Я, собственно, видел недавно один такой школьный учебник, который, мне сказали, в России считается хорошим. Даже сделал об этом радиопрограмму. Да, были в том учебнике Пастернак, Цветаева, Заболоцкий – и всё попроще, или ранние, или поздние, чтоб понятно школярам было. А надо наоборот – чтоб непонятно, загадочно, чтобы заинтриговать. Дайте главу из «Крысолова», да посложнее по ритму, вроде Райгорода. А из Пастернака не пейзажик попроще, а ребус какой, вот хоть «Мухи мучкапской чайной». Классное задание: определите, где в этом стихотворении мухи. Пущай голову поломают. Зато когда поймут – вот радость-то будет!

И. Т.:

Но текут и по ночам

Мухи с дюжин, пар и порций,

С крученого паныча,

С мутной книжки стихотворца.

Б. П.: И дальше, дальше, уже не прямо названные, а метафорические:

Будто в этот час пора

Разлететься всем пружинам,

И жужжа, трясясь, спираль

Тополь бурей окружила.

Кто ж не видел летом, как мухи иногда такой спиралью вокруг деревьев вьются. А узнают в стихах – и стихи понравятся. Поймут, что эта спираль вместо часовой пружины, и как в стихах все может быть взаимозаменяемо. Что такое метафора, поймут на ярком примере. Что жаркий день состоит не из часов, а из мух. Лошадью бы себя почувствовали. Холстомером.

Пыльный мак паршивым пащенком

Никнет в жажде берегущей

К дню, в душе его кипящему,

К дикой терпкой божьей гуще.

А это что такое, дети? Правильно, Вовочка, – это чай. Вот так бы и учить класса с третьего. А не образ Татьяны и Онегин лишний человек. Учитель в школе нынче лишний человек. А с ним и Пастернак. Повторяю: литературу в школе не изучать надо, а читать. Учиться читать.

И. Т.: Так как же вы читали Пастернака в этом промежутке между изданиями шестьдесят первого и шестьдесят пятого года? Где книги доставали?

Б. П.: Тот же Лениздат помог. Построили новое здание Дома печати на Фонтанке, рядом с товстоноговским театром, в это здание въехали и Лениздат, и газета «Ленинградская правда», и молодежная «Смена». А в «Ленинградской правде» была очень неплохая библиотека, туда всех работников Дома печати пускали. У меня было впечатление, что эта библиотека даже чисткам, похоже, не подвергалась: я нашел в ней последнее прижизненное издание стихов Мандельштама – сборник 1928 года. Почитал, дал приятелям, Арьеву и Довлатову, да и вернул в библиотеку. Довлатов возмущался: надо было спереть. Сказал: Боря, тебе пить надо больше, а то очень уж ты хороший. Ну, а Пастернака из той же библиотеки я взял всерьез и надолго.

И. Т.: Сперли?

Б. П.: Почти. Взял на длительное и постоянное употребление и сдавать не собирался, да и не требовали, других любителей Пастернака во всем Доме прессы не нашлось. Замечательное было издание: полный Пастернак, тридцать четвертого года издания, с рисованным портретом автора.
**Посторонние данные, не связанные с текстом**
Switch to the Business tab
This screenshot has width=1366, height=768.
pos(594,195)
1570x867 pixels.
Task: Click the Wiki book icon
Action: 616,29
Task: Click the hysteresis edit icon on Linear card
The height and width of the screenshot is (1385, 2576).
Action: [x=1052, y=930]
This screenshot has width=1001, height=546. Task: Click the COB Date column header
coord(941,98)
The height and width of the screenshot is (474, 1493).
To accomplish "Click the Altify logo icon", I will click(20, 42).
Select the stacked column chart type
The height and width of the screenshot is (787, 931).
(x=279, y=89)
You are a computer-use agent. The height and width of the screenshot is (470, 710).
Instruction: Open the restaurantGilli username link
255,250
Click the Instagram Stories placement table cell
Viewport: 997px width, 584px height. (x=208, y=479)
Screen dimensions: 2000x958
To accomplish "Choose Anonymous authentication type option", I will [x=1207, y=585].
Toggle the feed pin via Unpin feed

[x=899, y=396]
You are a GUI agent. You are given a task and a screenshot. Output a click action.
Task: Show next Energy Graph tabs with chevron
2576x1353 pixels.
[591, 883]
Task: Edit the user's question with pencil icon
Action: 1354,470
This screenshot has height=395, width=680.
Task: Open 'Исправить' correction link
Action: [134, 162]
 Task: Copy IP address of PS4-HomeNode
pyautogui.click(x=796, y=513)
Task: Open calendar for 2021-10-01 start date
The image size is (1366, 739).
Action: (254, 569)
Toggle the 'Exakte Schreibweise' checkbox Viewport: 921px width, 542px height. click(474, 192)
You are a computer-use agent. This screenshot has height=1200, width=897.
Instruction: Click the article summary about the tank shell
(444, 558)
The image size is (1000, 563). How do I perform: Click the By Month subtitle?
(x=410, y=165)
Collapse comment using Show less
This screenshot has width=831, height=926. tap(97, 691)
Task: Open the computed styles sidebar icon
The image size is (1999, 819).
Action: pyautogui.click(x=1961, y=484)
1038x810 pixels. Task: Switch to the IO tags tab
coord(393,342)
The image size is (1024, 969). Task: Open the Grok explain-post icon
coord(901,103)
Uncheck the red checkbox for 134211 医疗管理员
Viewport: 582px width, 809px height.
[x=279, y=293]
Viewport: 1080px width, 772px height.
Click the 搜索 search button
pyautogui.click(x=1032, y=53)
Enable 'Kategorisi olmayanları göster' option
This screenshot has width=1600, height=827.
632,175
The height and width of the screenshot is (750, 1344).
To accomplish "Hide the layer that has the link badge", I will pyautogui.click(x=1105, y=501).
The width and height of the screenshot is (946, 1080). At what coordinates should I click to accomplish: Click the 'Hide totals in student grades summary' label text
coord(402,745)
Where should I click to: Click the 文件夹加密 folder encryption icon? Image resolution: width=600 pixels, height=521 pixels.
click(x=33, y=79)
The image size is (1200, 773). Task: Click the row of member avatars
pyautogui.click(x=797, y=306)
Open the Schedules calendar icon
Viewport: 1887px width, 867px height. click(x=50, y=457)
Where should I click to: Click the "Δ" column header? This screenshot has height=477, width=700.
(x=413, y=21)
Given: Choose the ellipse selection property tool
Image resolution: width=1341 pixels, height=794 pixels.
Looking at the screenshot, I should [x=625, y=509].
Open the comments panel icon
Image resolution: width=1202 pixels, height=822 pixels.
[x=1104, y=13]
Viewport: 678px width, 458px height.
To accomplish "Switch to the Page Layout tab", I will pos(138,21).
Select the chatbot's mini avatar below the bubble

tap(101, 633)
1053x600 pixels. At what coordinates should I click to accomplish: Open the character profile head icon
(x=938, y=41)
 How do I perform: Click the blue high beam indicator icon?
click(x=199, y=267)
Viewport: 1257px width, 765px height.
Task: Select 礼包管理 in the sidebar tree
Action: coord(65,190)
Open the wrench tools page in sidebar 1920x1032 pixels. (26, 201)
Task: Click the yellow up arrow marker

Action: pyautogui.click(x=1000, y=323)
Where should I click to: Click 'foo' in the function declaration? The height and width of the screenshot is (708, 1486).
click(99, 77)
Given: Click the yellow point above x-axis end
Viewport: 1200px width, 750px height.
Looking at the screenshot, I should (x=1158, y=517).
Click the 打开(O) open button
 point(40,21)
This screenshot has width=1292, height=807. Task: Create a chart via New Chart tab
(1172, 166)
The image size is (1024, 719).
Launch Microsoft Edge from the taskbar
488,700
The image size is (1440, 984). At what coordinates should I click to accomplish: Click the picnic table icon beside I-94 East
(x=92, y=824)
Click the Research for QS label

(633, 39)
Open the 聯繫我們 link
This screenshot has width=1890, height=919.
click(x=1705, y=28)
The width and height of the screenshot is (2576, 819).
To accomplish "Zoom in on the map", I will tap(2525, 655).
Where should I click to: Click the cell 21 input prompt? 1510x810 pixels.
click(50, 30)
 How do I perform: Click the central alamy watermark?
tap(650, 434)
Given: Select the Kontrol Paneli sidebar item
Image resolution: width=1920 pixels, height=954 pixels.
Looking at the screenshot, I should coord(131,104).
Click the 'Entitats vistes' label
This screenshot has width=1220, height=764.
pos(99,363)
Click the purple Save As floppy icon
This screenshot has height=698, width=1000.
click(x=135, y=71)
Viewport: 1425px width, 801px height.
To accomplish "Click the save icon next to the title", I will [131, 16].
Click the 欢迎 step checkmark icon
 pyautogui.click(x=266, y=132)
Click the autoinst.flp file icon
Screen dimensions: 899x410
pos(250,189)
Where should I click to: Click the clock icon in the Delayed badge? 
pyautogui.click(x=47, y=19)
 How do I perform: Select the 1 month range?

И. Т.: Да, середина тридцатых для Пастернака стала благодатным издательским временем – насколько полновесных книг стихов, с художественными портретами Яр-Кравченко и Дмитровского, в суперобложках.

Б. П.: Вот я его и изучал все это время – до шестьдесят пятого года, когда сумел купить издание Библиотеки поэта. Стихи я к тому времени уже хорошо знал, наизусть не меньше половины, – но в этом издании набросился на статью Синявского, недавно посаженного. Хороша была статья, тон у нее был совсем не советский. Какие-то дежурные совковые слова были в предисловии от издательства, а у Синявского ни слова постороннего, к делу не идущего. И самая главная мысль сразу же была четко артикулирована: не ищите в стихах Пастернака образа автора, он спрятан, трансформирован в образах его стихов, во всех этих рассветах, ливнях и лепечущих садах. Субъект стихов Пастернака там, где обычно помещают объект поэтического описания. Например, не вы грозу снимаете, а она, сама гроза, делает моментальные снимки.

Сто слепящих фотографий

Ночью снял на память гром.

Пастернак и был всем этим – ливнем, грозой, садом, морем, степным закатом. Поэт в нем не действовал, а «страдал» – в грамматическом смысле, в страдательном залоге, – он подвергался действию, с ним что-то происходило, и он радовался этому. Еще в самом начале своего поэтического пути он это свое свойство понял и даже теоретически сформулировал – в статье «Несколько положений»:

Современные течения вообразили, что искусство как фонтан, тогда как оно – губка. Они решили, что искусство должно бить, тогда как оно должно всасывать и насыщаться. Они сочли, что оно может быть разложено на средства изобразительности, тогда как оно складывается из органов восприятия.

Мне этот тезис всегда напоминал философию Эмпедокла, утверждавшего объективность чувственных восприятий: не я вижу красное или синее, а мир во мне их видит. В наше время на такие темы писал Башляр. Но забудем про философию, как забыл о ней сам Пастернак, убежавший из Марбурга от Когена. А если все-таки проецировать Пастернака на философию, то лучше всего вспомнить Шеллинга, говорившего, что искусство – это органон философии. Органон значит орудие, в данном случае метод. Произведение искусства моделирует бытие в его единстве сознания и бессознательного. Пастернак сюда ложится без зазора. Можно и Канта вспомнить: гений – это разум, действующий как природа. Пастернак и есть такая природа и такой гений.

Синявский Синявским, и статья его безусловно хороша, но еще в 1935 году Роман Якобсон писал об этом свойстве Пастернака, в статье «Заметки о прозе поэта Пастернака». Вот основополагающее суждение Якобсона:

Система метонимий, а не метафор – вот что придает его творчеству «лица необщее выражение». Его лиризм, в прозе или в поэзии, пронизан метонимическим принципом, в центре которого – ассоциации по смежности. В противоположность тому, что мы отметили для поэзии Маяковского, первое лицо отодвигается на задний план. Но это лишь иллюзорное пренебрежение «мной» («я»): вечный лирический герой, несомненно, здесь. Его присутствие стало метонимическим – так в фильме Чаплина мы, не видя прибывающего поезда, узнаем о нем по отсветам, брошенным на лица персонажей: этот невидимый, призрачный поезд каким-то образом проходит между экраном и зрителями. Так в пастернаковском лиризме образы внешнего окружения оказываются отброшенными бликами, метонимическими выражениями лирического «я» <…>

(Пастернак) не верит, чтобы искусство было способно на эпическую достоверность, чтобы оно могло открыть вид на внешний мир: слишком глубоко он убежден в том, что лучшие произведения искусства, повествуя о чем угодно, «на самом деле рассказывают о своем рождении».